▸ PAGE TEXT:
--- Start ---
Seems might be a good idea to get “answers” through others threads.

Don’t mind some rhetoric, but would appreciate certain people dialing down the tone.

As for semantics … agree with C, I believe people in this thread were talking about the rehab guy being the “buyer.”

Seems some here are too rigid and meticulous – think attorneys for one. Perhaps anal retentive, as in some sort of interruption, perhaps, of this second of Freud’s four stages.

All I have to say is WOW. You guys really now how to put everything on the table. Some of these responces take me like 5 minutes to read. But Keep them comming, We may all just learn a liitle more from this. Good luck and have fun…

did u finish her book and try her techniques ?
would you recommend us to buy it ?

Going back to the original topic, flipping is legal in every state. I am an underwriter as well as an investor and there are two types of flips. Legal and illegal. An illegal flip is generally when a group of people work together to inflate value on a property and get cash for their transaction. For example, a home is purchased for $50,000. A few weeks later another buyer comes along (generallya straw buyer) and buys the house for $70,000 using an inflated appraisal. A short time later, the home is sold again for $100,000 using an inflated value. All of the time, the house has actually been worth $40,000. These flips are illegal and generally involve several conspirators. Realtors, buyers, appraisers etc.

A legal flip is what I and other investors do every day. We buy a home at a steep discount and then fix it and flip it at retail for a profit.

To clear all this mess up I will put it plain and simple. There is no such thing as an illegal flip, it’s either one or the other…

  1. Flipping- legal
  2. mortgage fraud- illegal

What you guys call an illegal flip, is not a flip at all, it’s mortgage fraud. Plain and simple. So yes, “flipping” is legal in all states. Hope this helps. :slight_smile:

I agree with the last post. Flipping is legal. Mortgage Fraud is illegal.
--- End ---
▸ WHAT TO DO: In the forum thread on house flipping, what is the house actually worth in the example of an illegal flip? The listing is material separate from the forum thread on house flipping.

Extracted data entries
--- Start ---
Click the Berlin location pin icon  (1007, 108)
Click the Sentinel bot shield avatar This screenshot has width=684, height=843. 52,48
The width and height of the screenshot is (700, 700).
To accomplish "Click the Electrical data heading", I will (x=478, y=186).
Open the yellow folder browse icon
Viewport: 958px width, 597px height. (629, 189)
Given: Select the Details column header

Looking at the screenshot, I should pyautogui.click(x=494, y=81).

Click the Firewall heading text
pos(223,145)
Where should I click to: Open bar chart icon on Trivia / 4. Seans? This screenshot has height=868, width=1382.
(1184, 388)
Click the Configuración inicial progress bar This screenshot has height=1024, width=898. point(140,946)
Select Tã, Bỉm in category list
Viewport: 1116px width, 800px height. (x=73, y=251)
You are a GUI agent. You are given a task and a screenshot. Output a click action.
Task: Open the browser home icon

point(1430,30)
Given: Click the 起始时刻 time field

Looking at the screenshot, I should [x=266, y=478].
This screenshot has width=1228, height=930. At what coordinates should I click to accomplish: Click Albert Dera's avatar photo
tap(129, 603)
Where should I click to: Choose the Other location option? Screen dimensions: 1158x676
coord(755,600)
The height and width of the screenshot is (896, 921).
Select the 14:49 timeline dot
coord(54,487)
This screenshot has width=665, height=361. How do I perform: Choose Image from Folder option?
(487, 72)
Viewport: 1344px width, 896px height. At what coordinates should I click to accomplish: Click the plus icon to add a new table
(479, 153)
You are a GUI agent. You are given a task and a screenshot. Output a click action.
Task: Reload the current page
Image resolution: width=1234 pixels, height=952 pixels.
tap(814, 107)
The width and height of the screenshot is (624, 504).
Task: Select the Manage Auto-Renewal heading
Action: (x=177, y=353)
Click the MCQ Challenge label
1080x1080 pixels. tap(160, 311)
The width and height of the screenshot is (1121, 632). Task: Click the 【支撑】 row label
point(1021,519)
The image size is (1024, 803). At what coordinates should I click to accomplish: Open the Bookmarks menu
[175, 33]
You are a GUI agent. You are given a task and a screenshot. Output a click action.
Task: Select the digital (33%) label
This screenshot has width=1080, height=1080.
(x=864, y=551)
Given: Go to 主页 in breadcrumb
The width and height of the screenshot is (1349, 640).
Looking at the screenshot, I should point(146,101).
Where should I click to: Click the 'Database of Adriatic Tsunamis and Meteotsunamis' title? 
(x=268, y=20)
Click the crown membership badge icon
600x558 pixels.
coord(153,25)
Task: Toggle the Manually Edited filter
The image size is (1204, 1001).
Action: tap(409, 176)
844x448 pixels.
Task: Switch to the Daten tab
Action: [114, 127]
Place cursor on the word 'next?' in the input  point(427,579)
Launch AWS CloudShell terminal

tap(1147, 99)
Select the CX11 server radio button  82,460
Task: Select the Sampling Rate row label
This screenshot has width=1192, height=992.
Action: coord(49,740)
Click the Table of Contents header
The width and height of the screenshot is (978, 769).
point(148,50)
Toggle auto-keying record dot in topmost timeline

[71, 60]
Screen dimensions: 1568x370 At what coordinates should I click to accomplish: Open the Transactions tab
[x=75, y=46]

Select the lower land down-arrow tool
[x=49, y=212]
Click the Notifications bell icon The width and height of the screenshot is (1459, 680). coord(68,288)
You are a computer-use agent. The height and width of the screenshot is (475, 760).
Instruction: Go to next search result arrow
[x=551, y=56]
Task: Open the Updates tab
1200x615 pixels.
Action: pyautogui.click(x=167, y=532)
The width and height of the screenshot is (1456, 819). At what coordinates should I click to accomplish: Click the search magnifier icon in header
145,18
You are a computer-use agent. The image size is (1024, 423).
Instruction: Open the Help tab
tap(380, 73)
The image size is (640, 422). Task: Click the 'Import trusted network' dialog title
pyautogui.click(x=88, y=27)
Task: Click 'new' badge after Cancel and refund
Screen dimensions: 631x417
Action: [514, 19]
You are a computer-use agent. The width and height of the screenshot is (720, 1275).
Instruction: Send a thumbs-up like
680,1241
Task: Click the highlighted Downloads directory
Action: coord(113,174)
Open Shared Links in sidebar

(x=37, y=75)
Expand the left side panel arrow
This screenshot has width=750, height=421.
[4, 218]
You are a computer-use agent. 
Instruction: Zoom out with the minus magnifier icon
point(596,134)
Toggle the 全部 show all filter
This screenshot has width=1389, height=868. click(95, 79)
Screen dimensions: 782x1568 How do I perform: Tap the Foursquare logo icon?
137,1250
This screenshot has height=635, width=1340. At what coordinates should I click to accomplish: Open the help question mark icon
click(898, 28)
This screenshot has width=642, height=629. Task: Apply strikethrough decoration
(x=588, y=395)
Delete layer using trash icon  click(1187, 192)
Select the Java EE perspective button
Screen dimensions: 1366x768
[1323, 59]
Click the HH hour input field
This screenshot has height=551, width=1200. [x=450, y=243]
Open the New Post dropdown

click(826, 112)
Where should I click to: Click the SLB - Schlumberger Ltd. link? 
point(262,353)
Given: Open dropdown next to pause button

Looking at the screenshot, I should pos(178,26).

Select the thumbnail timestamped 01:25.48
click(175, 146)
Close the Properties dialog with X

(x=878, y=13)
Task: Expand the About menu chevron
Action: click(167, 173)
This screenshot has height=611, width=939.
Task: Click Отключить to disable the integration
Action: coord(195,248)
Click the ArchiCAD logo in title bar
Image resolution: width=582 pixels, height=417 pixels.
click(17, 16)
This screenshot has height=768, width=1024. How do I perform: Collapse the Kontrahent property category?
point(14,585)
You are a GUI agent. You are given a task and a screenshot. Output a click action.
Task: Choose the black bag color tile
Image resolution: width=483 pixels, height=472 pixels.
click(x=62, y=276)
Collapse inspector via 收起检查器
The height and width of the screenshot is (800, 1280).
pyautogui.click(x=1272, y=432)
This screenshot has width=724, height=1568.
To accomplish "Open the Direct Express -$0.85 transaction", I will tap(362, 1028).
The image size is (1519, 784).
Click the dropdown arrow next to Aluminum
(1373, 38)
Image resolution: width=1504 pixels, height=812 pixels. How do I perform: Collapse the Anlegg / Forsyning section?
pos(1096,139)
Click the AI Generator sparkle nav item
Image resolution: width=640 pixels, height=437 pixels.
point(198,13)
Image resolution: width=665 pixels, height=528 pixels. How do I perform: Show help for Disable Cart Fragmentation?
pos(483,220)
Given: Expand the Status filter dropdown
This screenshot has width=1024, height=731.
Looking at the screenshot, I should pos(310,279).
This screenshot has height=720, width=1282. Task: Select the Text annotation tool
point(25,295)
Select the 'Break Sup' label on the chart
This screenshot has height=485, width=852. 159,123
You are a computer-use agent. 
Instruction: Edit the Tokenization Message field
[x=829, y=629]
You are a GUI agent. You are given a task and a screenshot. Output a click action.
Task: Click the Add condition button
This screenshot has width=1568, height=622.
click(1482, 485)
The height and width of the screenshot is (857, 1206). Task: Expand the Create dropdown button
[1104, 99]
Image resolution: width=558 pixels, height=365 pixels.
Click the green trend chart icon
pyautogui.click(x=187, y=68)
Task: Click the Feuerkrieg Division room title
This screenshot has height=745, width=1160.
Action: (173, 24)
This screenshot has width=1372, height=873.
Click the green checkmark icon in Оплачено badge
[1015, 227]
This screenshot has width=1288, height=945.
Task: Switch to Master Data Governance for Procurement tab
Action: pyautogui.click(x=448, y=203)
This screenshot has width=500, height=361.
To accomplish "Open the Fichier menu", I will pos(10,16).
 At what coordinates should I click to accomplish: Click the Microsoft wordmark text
--- End ---
▸ TASK ANSWER: $40,000.